Glocalisation: Meaning, Examples and Benefits
Last Updated On: June 3, 2022 by The Migration Translators
Glocalisation took place several decades ago when businesses decided it was time to enter overseas markets to grow their business. However, at the start international businesses found it hard to follow another country’s business rules and regulations. Many English speaking businesses seriously believed that doing business in English was sufficient. They soon discovered that they weren’t going to gain much from overseas customers if English was to be the only language used. This resulted in marketing their business’s products in local languages. The foreign companies also needed to adapt localisation to boost their customer base overseas which led to the introduction of the term glocalisation.
What is glocalisation?
Glocalisation is globalisation and localisation combined and refers to the marketing strategies and business methods of foreign businesses in the local market. When a business enters a completely new market, it has to modify its products and services so that they meet consumer demands in the local market and they also have to tailor their campaign so that it conforms to local laws and local customs. The products are glocalised so that the local customer will accept them more readily..

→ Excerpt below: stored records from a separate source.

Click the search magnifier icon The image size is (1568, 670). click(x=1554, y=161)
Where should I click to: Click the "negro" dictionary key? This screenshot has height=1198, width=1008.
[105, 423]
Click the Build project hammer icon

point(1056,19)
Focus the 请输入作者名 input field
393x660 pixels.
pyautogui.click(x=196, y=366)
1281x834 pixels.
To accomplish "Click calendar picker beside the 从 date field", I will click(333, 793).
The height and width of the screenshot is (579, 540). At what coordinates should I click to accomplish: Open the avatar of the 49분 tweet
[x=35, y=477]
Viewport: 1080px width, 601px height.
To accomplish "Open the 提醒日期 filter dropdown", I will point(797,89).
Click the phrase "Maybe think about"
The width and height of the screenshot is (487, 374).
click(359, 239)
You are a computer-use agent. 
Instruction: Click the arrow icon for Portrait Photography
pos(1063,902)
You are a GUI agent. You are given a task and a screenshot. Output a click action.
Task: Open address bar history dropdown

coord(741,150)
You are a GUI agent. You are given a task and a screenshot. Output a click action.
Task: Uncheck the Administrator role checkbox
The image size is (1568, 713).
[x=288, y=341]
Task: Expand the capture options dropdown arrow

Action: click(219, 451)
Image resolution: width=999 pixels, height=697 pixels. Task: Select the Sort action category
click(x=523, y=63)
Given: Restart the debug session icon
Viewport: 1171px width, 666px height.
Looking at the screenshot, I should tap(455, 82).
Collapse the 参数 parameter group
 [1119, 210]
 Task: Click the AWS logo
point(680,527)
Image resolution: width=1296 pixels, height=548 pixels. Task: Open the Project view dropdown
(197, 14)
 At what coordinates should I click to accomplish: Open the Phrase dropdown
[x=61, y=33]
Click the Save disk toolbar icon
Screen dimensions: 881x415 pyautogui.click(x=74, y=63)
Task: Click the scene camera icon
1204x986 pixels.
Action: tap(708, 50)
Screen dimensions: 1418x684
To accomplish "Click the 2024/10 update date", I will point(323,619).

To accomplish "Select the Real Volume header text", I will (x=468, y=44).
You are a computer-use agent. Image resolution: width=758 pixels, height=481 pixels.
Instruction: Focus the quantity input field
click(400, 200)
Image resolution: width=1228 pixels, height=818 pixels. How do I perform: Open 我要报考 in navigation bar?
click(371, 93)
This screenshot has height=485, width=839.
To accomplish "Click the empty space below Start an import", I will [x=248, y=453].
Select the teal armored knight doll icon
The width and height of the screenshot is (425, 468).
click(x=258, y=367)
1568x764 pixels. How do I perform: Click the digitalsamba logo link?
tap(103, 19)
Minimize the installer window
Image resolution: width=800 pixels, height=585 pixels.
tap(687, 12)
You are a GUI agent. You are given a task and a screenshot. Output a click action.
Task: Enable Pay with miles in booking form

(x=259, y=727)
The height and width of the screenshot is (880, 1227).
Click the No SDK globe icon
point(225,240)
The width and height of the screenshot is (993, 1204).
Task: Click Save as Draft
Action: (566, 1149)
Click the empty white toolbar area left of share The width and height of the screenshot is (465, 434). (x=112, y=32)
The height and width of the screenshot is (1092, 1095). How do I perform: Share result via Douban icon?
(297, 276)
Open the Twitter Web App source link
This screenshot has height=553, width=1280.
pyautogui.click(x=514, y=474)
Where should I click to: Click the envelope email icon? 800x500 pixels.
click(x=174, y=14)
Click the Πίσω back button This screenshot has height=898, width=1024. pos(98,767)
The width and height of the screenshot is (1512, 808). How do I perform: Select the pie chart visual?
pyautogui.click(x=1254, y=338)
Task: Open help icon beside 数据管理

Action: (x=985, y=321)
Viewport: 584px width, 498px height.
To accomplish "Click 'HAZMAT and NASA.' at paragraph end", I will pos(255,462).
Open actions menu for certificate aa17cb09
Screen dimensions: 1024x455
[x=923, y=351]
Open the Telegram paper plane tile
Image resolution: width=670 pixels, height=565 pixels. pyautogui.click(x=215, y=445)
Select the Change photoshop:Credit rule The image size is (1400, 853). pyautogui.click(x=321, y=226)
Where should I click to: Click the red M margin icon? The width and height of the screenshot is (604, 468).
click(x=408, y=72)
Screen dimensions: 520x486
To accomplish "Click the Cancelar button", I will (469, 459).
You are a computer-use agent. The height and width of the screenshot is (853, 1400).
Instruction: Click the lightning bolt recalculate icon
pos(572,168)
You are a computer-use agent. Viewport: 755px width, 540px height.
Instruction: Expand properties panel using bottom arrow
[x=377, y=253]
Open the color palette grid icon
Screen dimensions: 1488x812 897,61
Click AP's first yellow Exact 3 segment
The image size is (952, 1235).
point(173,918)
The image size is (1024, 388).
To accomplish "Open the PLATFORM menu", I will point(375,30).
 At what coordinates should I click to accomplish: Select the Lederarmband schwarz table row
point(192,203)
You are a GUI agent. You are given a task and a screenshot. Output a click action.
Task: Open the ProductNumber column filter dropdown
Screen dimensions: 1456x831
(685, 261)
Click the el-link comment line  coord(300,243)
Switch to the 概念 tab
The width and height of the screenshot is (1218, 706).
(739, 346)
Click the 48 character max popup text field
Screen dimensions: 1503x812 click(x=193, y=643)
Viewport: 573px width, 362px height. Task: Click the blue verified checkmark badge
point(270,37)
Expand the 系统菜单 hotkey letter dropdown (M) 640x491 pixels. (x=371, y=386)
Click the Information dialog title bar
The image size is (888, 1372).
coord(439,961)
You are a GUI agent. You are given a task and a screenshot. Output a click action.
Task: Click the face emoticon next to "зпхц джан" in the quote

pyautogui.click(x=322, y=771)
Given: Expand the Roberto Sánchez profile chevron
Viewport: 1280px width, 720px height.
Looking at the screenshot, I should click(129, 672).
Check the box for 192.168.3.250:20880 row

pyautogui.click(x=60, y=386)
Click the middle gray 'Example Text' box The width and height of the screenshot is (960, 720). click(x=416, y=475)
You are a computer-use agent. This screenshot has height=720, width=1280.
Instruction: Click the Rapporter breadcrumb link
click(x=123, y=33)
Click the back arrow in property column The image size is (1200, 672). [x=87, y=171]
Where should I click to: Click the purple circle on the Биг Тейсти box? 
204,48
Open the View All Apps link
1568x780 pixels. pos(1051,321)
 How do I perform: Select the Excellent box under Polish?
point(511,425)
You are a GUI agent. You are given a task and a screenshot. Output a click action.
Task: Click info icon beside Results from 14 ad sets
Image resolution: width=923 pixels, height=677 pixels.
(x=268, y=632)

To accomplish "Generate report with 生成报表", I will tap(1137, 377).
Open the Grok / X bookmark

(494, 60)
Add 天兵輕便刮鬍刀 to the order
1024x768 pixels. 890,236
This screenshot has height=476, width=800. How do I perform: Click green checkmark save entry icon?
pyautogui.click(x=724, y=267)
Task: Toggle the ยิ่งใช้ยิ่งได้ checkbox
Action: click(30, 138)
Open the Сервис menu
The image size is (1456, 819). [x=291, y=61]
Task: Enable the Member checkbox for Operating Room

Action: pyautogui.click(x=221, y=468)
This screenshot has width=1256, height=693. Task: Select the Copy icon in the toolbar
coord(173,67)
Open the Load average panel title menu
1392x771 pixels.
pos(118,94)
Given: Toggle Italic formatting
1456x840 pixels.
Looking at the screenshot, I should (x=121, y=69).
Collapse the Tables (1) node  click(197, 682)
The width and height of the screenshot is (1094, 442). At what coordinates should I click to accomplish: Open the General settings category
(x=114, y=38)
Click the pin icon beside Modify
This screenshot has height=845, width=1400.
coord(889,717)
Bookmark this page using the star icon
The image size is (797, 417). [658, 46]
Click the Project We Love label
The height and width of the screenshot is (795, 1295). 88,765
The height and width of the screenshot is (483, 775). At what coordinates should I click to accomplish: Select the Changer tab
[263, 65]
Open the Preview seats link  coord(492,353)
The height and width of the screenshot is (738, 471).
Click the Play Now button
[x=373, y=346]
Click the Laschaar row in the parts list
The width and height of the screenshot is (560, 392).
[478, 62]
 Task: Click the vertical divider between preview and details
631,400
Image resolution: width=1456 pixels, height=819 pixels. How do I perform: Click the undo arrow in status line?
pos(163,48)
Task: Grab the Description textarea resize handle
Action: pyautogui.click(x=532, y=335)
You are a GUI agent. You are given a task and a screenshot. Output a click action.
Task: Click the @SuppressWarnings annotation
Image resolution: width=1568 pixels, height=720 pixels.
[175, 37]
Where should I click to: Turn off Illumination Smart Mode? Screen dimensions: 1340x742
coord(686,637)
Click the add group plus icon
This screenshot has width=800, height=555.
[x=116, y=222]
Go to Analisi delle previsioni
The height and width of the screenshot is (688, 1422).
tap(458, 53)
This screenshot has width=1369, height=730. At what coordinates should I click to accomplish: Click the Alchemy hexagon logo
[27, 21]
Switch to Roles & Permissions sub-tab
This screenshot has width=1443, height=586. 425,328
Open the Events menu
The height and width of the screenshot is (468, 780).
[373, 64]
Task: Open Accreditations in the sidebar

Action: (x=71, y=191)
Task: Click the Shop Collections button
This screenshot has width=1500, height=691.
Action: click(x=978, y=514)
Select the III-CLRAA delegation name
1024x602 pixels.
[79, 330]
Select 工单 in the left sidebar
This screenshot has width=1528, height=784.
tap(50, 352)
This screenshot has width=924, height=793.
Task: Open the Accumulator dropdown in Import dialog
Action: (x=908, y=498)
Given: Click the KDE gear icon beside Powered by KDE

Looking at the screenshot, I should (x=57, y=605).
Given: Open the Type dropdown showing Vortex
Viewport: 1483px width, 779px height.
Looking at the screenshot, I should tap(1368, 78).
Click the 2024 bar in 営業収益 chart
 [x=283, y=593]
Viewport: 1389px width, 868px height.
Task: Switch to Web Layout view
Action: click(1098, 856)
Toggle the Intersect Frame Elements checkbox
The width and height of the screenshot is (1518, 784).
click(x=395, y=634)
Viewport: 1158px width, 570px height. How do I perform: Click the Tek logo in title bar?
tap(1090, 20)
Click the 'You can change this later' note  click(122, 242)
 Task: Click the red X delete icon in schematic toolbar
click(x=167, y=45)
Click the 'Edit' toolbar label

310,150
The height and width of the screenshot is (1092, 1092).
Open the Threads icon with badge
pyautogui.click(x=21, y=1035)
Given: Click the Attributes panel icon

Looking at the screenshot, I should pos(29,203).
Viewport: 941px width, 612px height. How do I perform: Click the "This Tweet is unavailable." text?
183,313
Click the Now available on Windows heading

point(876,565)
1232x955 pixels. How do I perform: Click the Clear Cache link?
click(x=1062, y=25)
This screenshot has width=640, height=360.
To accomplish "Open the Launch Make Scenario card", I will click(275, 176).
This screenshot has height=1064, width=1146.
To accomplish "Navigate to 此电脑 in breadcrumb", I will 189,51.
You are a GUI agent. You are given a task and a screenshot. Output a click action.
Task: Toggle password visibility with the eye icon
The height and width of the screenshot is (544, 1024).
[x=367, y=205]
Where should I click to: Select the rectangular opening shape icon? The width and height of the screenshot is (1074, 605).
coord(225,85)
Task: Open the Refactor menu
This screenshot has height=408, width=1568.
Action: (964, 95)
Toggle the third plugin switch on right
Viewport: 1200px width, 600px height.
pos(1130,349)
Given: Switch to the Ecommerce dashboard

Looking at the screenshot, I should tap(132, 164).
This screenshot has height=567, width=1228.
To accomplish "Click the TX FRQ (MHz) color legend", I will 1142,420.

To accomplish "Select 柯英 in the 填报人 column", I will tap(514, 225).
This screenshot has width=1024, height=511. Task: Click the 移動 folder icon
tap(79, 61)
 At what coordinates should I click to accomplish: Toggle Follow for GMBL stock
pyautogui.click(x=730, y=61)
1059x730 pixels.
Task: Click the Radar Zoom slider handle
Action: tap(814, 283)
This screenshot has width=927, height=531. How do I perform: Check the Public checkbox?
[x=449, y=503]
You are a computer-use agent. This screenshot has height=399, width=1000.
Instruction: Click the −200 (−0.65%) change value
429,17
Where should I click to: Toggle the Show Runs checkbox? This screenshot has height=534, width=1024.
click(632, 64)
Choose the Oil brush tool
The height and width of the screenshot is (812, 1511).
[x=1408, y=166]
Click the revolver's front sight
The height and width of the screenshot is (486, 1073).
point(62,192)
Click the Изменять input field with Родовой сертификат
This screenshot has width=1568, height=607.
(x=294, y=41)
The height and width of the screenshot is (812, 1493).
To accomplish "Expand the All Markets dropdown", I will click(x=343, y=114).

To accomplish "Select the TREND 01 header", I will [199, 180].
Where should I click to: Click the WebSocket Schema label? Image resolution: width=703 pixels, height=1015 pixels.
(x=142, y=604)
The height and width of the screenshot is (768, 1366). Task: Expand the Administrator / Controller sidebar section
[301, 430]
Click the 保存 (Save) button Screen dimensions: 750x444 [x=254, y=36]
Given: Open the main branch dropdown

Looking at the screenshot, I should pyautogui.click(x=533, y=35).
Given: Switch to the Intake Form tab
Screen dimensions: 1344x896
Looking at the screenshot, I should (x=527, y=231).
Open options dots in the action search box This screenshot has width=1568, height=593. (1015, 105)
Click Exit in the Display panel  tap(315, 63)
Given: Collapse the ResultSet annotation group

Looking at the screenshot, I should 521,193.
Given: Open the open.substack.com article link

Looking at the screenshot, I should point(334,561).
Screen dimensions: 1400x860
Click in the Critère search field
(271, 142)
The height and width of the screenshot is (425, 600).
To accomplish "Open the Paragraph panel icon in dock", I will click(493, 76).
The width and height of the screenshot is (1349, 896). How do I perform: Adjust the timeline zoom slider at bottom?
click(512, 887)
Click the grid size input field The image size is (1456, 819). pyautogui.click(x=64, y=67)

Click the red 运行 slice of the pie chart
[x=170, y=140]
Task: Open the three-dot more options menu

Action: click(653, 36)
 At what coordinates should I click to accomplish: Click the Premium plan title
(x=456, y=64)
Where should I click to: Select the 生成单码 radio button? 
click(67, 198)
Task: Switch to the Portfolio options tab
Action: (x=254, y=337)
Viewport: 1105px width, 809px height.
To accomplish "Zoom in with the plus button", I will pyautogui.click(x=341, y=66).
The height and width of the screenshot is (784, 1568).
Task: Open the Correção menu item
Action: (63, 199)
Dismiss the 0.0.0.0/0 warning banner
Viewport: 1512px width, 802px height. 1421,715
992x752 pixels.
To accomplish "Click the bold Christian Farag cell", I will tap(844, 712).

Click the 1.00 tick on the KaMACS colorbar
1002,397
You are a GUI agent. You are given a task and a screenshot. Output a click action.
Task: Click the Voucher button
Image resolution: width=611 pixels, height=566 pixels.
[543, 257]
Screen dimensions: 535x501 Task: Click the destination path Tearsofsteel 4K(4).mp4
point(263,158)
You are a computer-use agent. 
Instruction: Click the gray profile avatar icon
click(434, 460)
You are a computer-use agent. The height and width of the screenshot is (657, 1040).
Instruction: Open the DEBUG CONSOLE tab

- Coca Cola adopted glocalisation so it could reach its global customers after discovering that just having a global marketing campaign wasn’t sufficient. The action it took was to adapt the advertising to local cultures and local requirements. It also modified its drinks to match local tastes. It adapted its products so that they merged with the local markets in terms of customers’ needs and diets.
- McDonald’s has used glocalisation to increase the value of its business globally and one particular example is in India where it marketed its beef burger as McalooTikki burgers.
- KFC has adapted its chicken by selling spicer chicken in India as it is preferred by the consumer.
- Google Pixel has one feature with its phone camera that is not permitted in India and that is disabling the sound of the shutter. Indian law states that camera phones must make a shutter sound when photos are taken so Google Pixel modified its phones to match this law.
Benefits of Glocalisation
- It increases the chance of success when entering a foreign market because it is more relevant to the local market so it can compete more effectively.
- It boosts sales when local consumers like the product and the first success makes it simpler for the business to launch further products.
- It encourages innovation in the targeted country by being competitive.
- It offers local jobs as foreign businesses become more successful and need local labour.
- It boosts the production capacity of an economy as investments by foreign businesses increases the capital accumulation in the new country which allows a country to increase its output in the future.
- It improves access to a range of products so that the local consumer has more choice.
- Competition from foreign businesses also contributes to the dropping of prices and improving product quality as local businesses need to become more competitive if they wish to remain in the industry.
- Foreign investment brings about the transferring of knowledge, skills and technology.
Through the process of glocalisation, international products are modified to suit local tastes of the targeted population. This can help multinational companies to grow and gain the trust of the people of a particular region. However, glocalisation doesn’t always reap benefits for multinational companies because it depends on individuals in each targeted region or country to choose to accept or reject new products.